Pros and Cons of Contacts and Sports
Now, let’s look at the pros and cons of wearing contacts while playing sports.
- Contacts provide clear, crisp vision.
- There are no frames to get into your line of sight.
- Contacts provide good peripheral vision.
- Those wearing contacts have better depth perception.
- Contacts are comfortable.
- Since the lenses fit your eye, you will experience less distortion, even when moving.
- Contacts are unlikely to fall out or need adjusting.
- Fogging is not an issue, nor are raindrops.
- You don’t have to worry about how the style makes you look.
- Headgear easily goes on when someone wears contacts.
- Contacts are cheaper to replace than glasses.
- Unlike eyeglasses, contacts will not break in your eye and cause injury.
- You will have no glare or reflections.
- If something pokes you in the eye, you can lose your contact lens.
- If something gets under your contact lens, you will have irritated eyes.
- You cannot swim or do other water sports in contacts.
- Contacts do not protect your eye from injury.
What Are the Best Contact Lenses in the United States for Sports?
The type of contact lens to wear for sports depends on your prescription and the sport you play.
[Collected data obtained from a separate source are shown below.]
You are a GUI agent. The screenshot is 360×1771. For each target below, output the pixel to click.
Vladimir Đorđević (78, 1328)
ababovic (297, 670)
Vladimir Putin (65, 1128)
Here are some examples:
- Farsighted and nearsighted: Soft contacts
- Astigmatism: Gas permeable lenses, toric contacts, and hybrid lenses
- Problems with dry eyes: Gas permeable lenses, and daily disposable contacts
- Extreme sports or marathons: Extended wear lenses
- Lots of travel: Dailies
- Less glare: Tinted contacts
- Outdoor sports: UV protection lenses
Luckily for you, contact lenses and sports go together. You do not have to let your eyesight keep you from doing what you enjoy. Instead, keep your eyes safe and healthy by wearing the right contact lenses for the job!